— Data shown —
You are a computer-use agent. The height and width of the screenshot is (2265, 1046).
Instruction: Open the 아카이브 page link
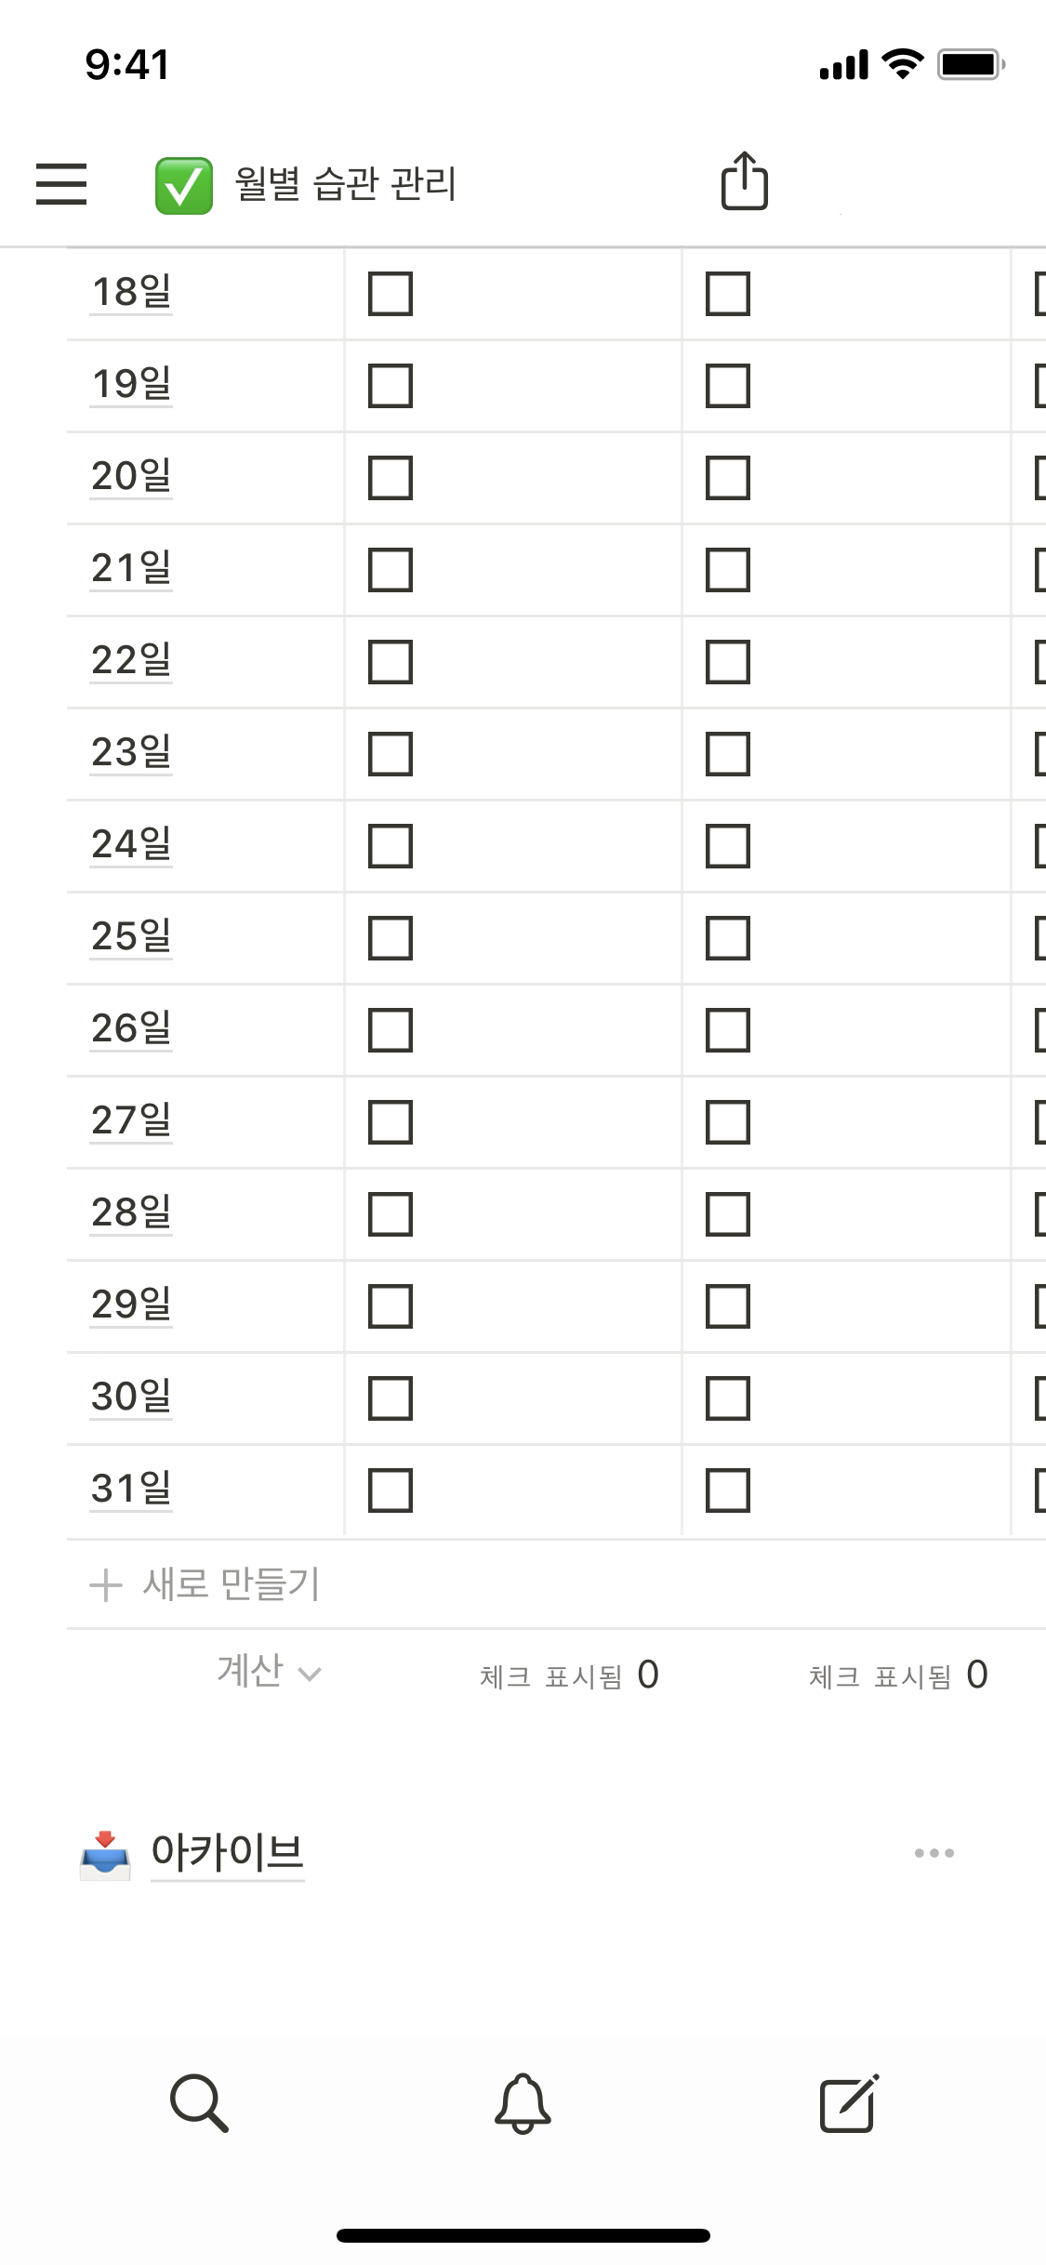[x=227, y=1852]
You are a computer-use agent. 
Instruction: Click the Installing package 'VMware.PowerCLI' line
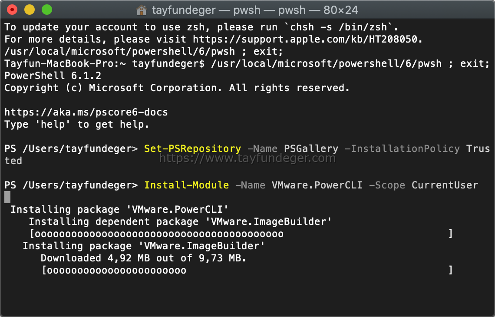(120, 209)
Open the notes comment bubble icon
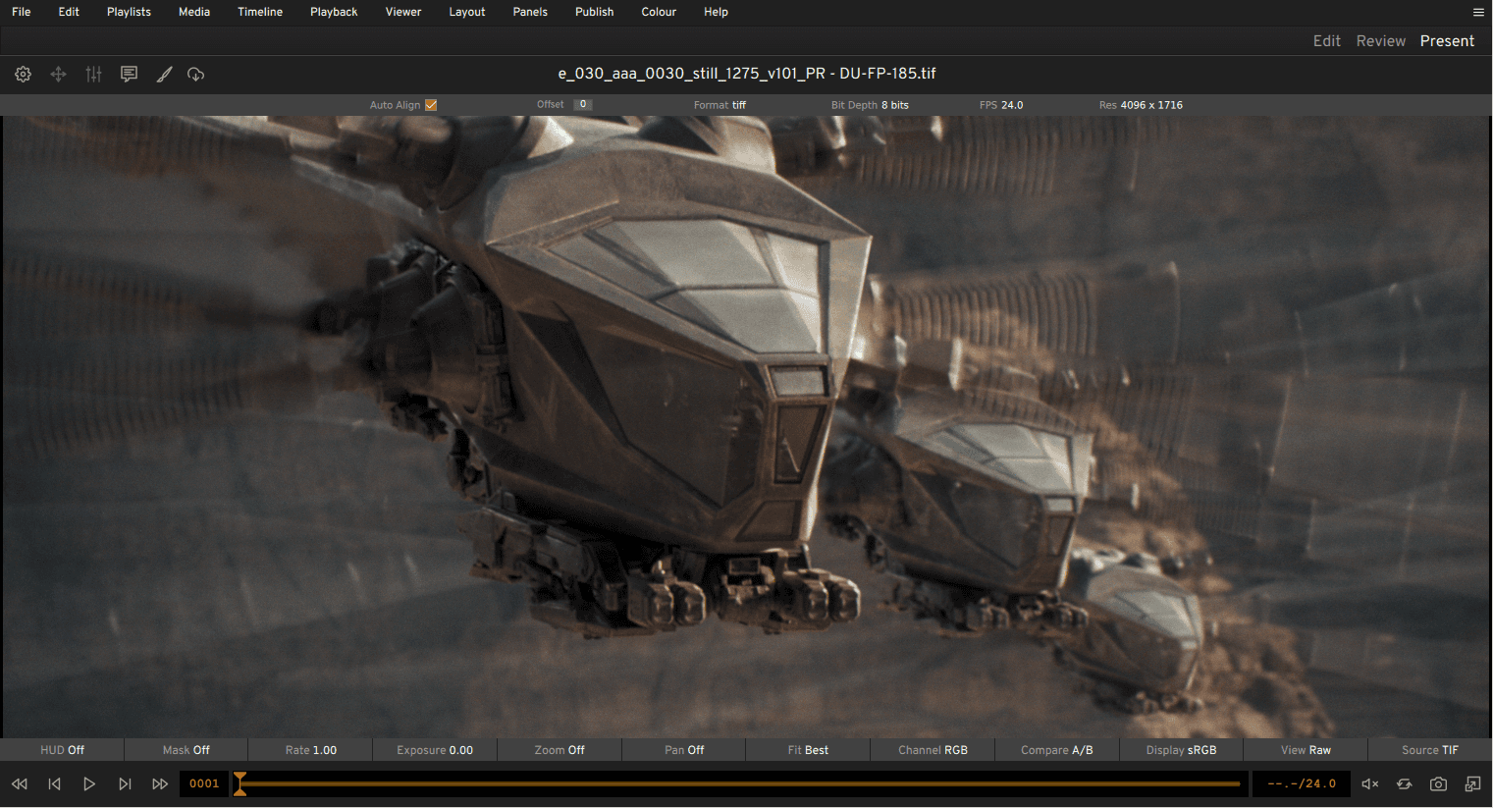 click(129, 75)
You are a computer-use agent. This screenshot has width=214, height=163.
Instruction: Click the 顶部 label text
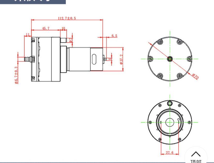pyautogui.click(x=196, y=161)
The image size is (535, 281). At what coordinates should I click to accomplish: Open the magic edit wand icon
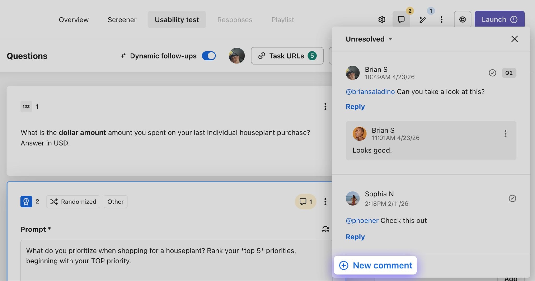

— To do —
Extract the run of lines from the line holding "Instruction: Click the Installing" through the final line of the material above, exactly and inclusively. Leave the pictures behind.

— Response area —
Instruction: Click the Installing package 'VMware.PowerCLI' line
(120, 209)
Open the notes comment bubble icon
 click(129, 75)
You are a computer-use agent. This screenshot has width=214, height=163.
Instruction: Click the 顶部 label text
pyautogui.click(x=196, y=161)
The image size is (535, 281). At what coordinates should I click to accomplish: Open the magic edit wand icon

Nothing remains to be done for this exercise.